→ PROVIDED TEXT:
════════

# Cold steel bushman, very disappointed



## jzmtl (Jun 25, 2008)

So I take it fishing with me. Last time I tried to chop a small branch, maybe 2cm in diameter? It didn't work that great, but when I got home, I found the edge has folded from the four or five chops. Today there was an abandanded 500ml water bottle, so I filled it up and tried to chop it in half like in the blade show video. Well the bottle went flying, in one piece. When I got home and checked the blade, the edge folded again!? Wood okay it's hard, but plastic watter bottle?

I'm pretty sure SK5 is close to 1080 steel, which should be a pretty decent cutting steel. But the result on CS bushman, it's disappointing. I even sharpened it at 40°, whereas factory is near 30°, which makes it even more disappointing.


----------



## BIGIRON (Jun 25, 2008)

*Re: Cold steel bushman, a little disappointed*

30degree edge folded? Or did it just flatten? Sounds like a tempering flaw. Can you return it?


----------



## Daniel_sk (Jun 25, 2008)

*Re: Cold steel bushman, a little disappointed*

Something's wrong with that steel. 

I have never been able to deform the edge on my cheap swedish Mora knife. It's carbon steel, 59-60 hardness on the rockwell rating. (cost ~$15). My friend even opens food cans with it.


----------



## matrixshaman (Jun 25, 2008)

*Re: Cold steel bushman, a little disappointed*

Lost all respect for Cold Steel long ago ...


----------



## Stromberg (Jun 25, 2008)

*Re: Cold steel bushman, a little disappointed*



Daniel_sk said:


> Something's wrong with that steel.
> 
> I have never been able to deform the edge on my cheap swedish Mora knife. It's carbon steel, 59-60 hardness on the rockwell rating. (cost ~$15). My friend even opens food cans with it.



OT:
It's incredible how high quality those cheap Moras offer. I've grinded aluminium and other metals and it still keeps reasonable edge for cutting ropes, cardboard and electrical tapes. And those can be bought under 10€ at any hardware store.


----------



## HoopleHead (Jun 25, 2008)

*Re: Cold steel bushman, a little disappointed*

its really hit and miss with Cold Steel stuff. theres some really good values (specific items), but in general i tend to avoid CS...


----------



## jzmtl (Jun 25, 2008)

*Re: Cold steel bushman, a little disappointed*



BIGIRON said:


> 30degree edge folded? Or did it just flatten? Sounds like a tempering flaw. Can you return it?


It's 40°, I can't really tell it was folded or flatterned becaue it's already dark and I was looking at it with my flashlight. Not going to bother with return because postage would cost more than half the knife is worth, and if CS demands return postage it would cost more than the knife. I'll just stay away from CS from now I guess.


----------



## BIGIRON (Jun 25, 2008)

════════

→ DATA SECTION:
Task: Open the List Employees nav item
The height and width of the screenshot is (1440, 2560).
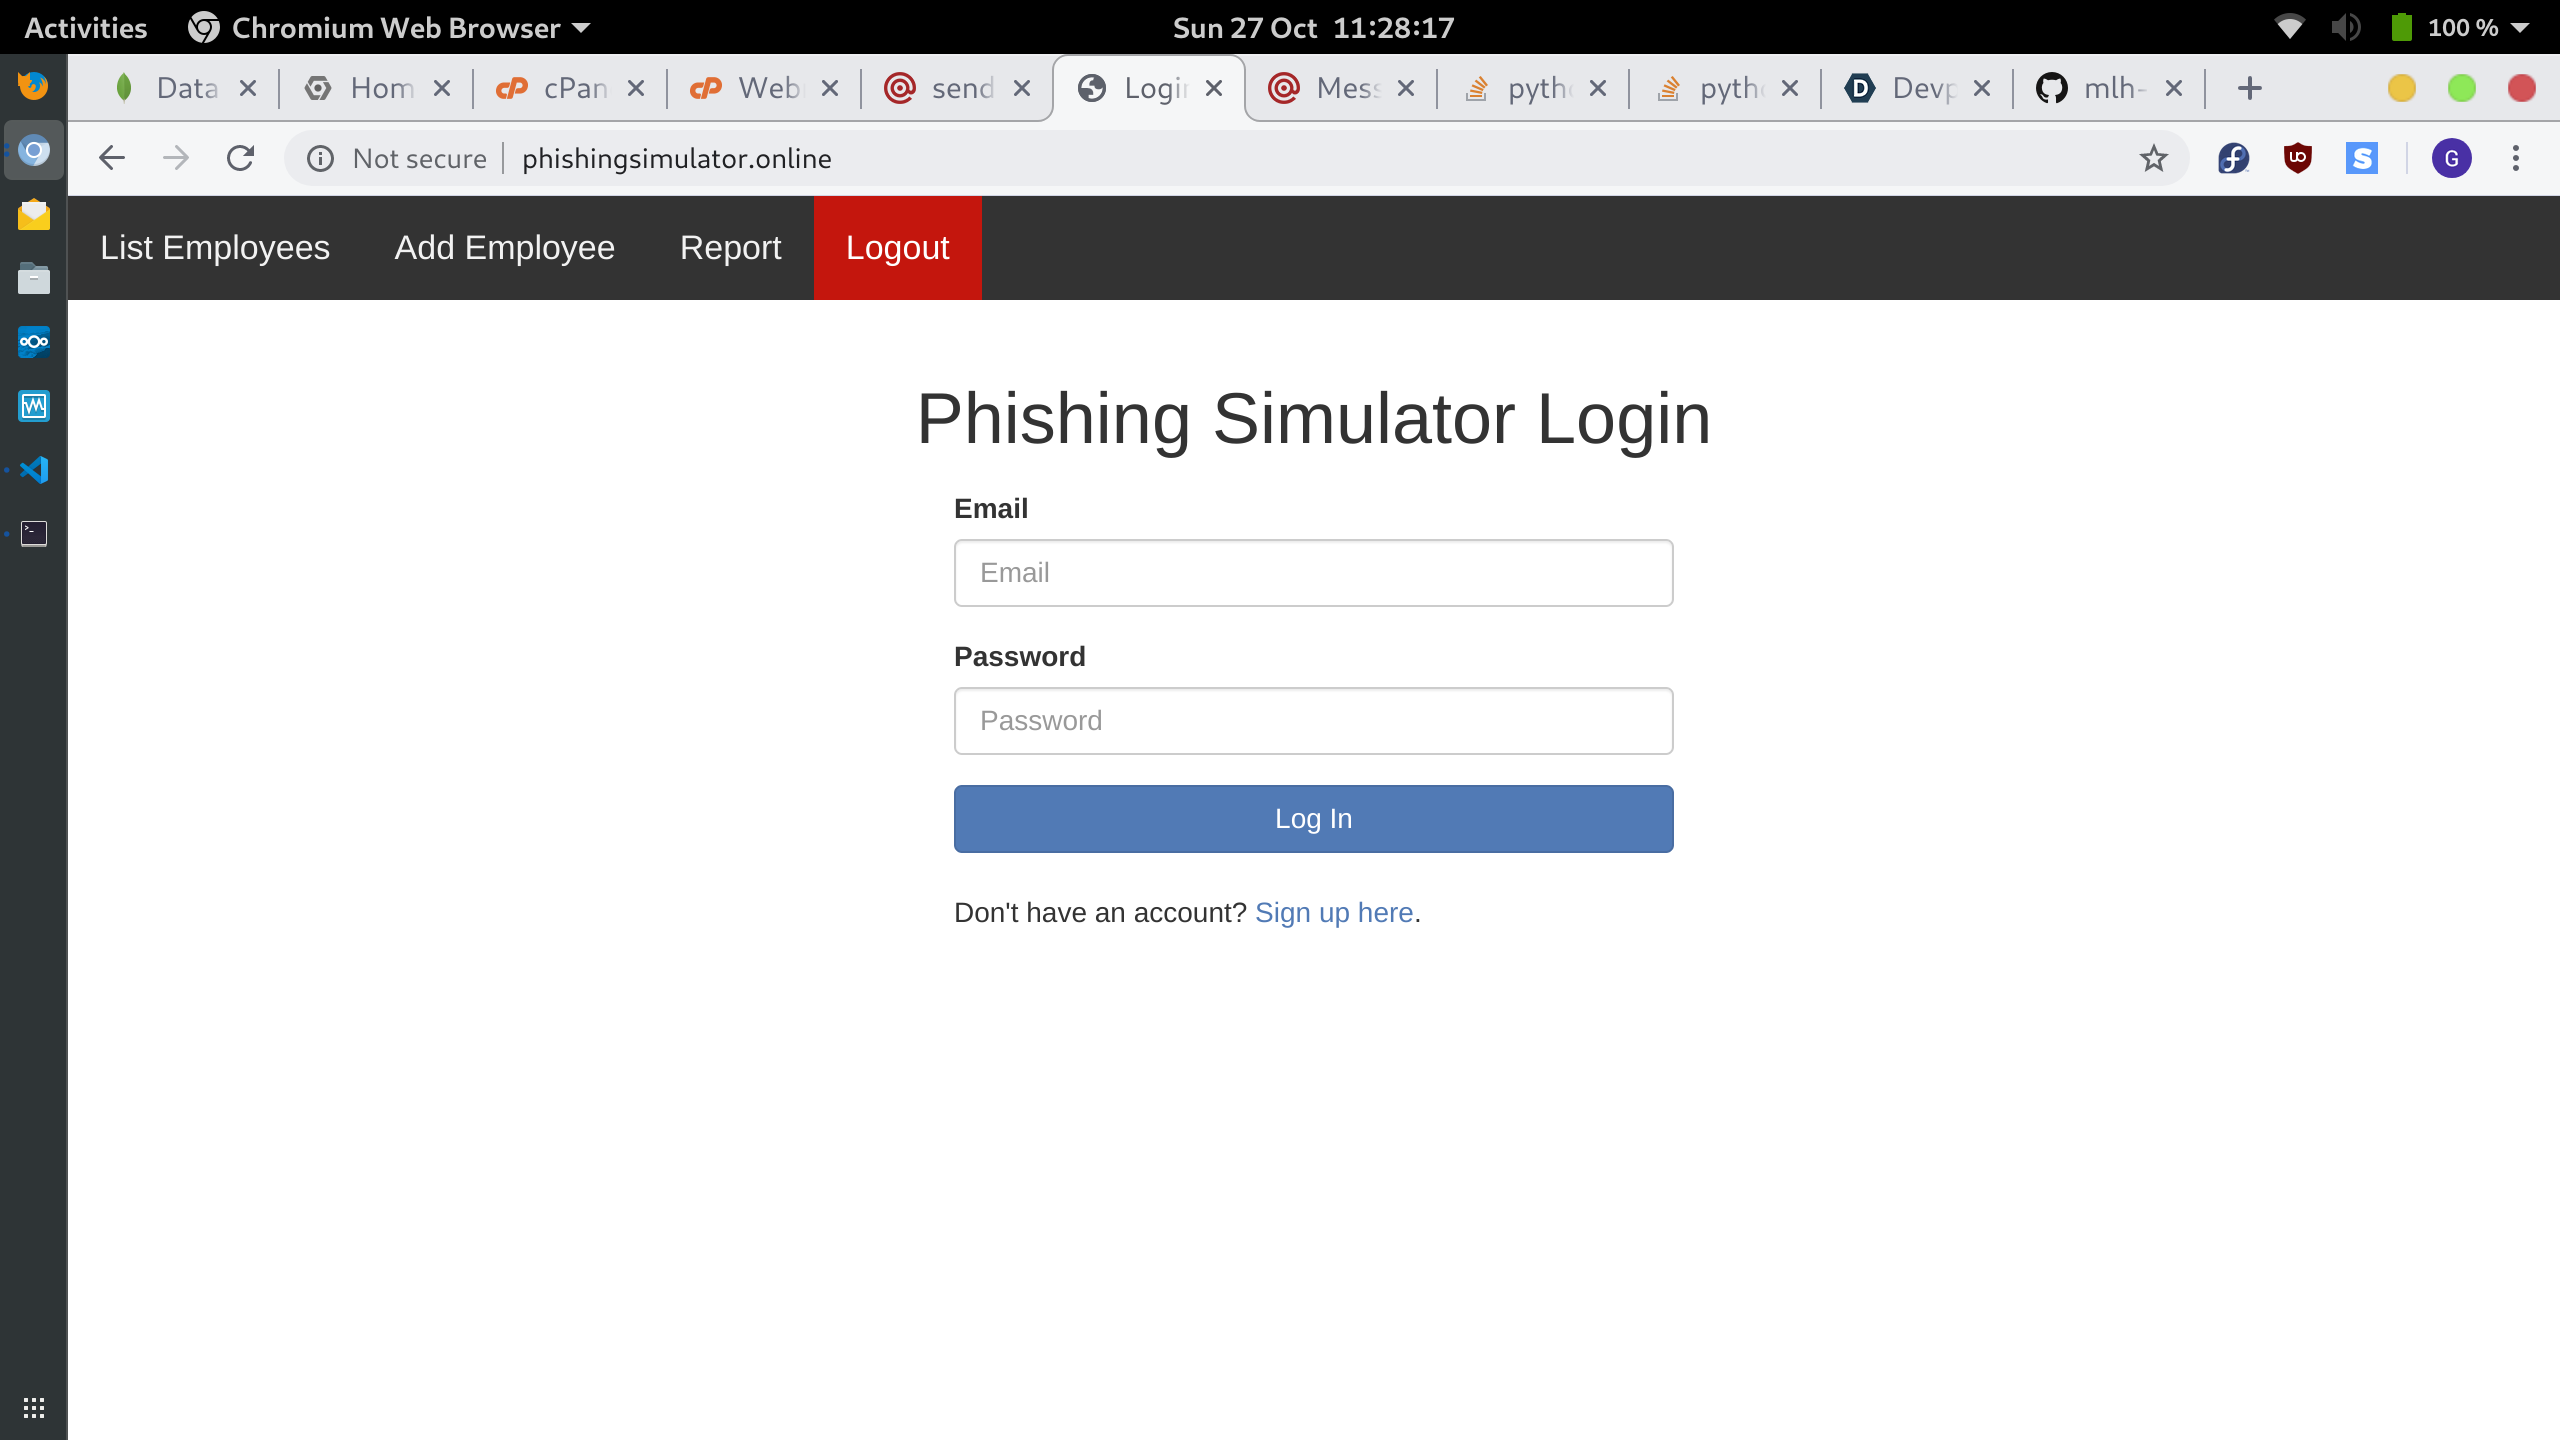Action: [215, 247]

════════

→ EXERCISE OBJECTIVE: Continue the forum thread about the Cold Steel Bushman knife from the point where it stops.

→ EXERCISE RESPONSE:
*Re: Cold steel bushman, a little disappointed*

Understand about the cost of shipping. Too bad. Lesson learned.


----------



## stitch_paradox (Jun 25, 2008)

*Re: Cold steel bushman, a little disappointed*

This is exactly being discussed on a another forum. A meber said that he chopped a 3" sapling (?) and the edge folded too. Some member did chime in that they experienced the same thing, while others swear that their CS bushman still holds on strong. Upon further discussion, one theory came up that's quite plausible. The old Bushman's are quite durable and has stronger blade while the latest ones are having problems like this. Now before I continue I'm not trying to bash other countries or race but I'm simply stating what I read. According to the forum members the latest CS bushmans are made in China while the old ones are from Taiwan. Could have been quality of the metal used or like what Big iron said, tempering flaw.


----------



## BIGIRON (Jun 25, 2008)

*Re: Cold steel bushman, a little disappointed*

Before I trashed it, I'd get a torch and try to temper it myself. Simple propane torch probably wouldn't do it. Welding shop might heat and quench it for very little. 

Side burner on my gas grill probably would do - it'll get cast iron red.


----------



## jzmtl (Jun 26, 2008)

*Re: Cold steel bushman, a little disappointed*

Well I sent CS an email saying basically the same thing as first post, I'll see what they say, or if they'll bother to respond.


----------



## stitch_paradox (Jun 26, 2008)

*Re: Cold steel bushman, a little disappointed*

Good luck to you sir. I was thinking of getting one myself to try it out, I like the fact that I can make it to a spear. But I think this changed my mind.


----------



## WillnTex (Jun 26, 2008)

*Re: Cold steel bushman, a little disappointed*

I refuse to own anything by cold steel. Too many good knives out there.


----------



## jzmtl (Jun 28, 2008)

*Re: Cold steel bushman, a little disappointed*



stitch_paradox said:


> Good luck to you sir. I was thinking of getting one myself to try it out, I like the fact that I can make it to a spear. But I think this changed my mind.



That's actually the reason I bought mine as well. Oh well, at least it was cheap.

I took a look at it again, the edge appears to be flattened, the metal just deformed and caved in...


----------



## Monocrom (Jun 28, 2008)

*Re: Cold steel bushman, a little disappointed*



WillnTex said:


> I refuse to own anything by cold steel. Too many good knives out there.


 
C.S. actually has some good designs.... Well, besides the ones that L.T. blatantly ripped-off from others.


----------



## stitch_paradox (Jun 28, 2008)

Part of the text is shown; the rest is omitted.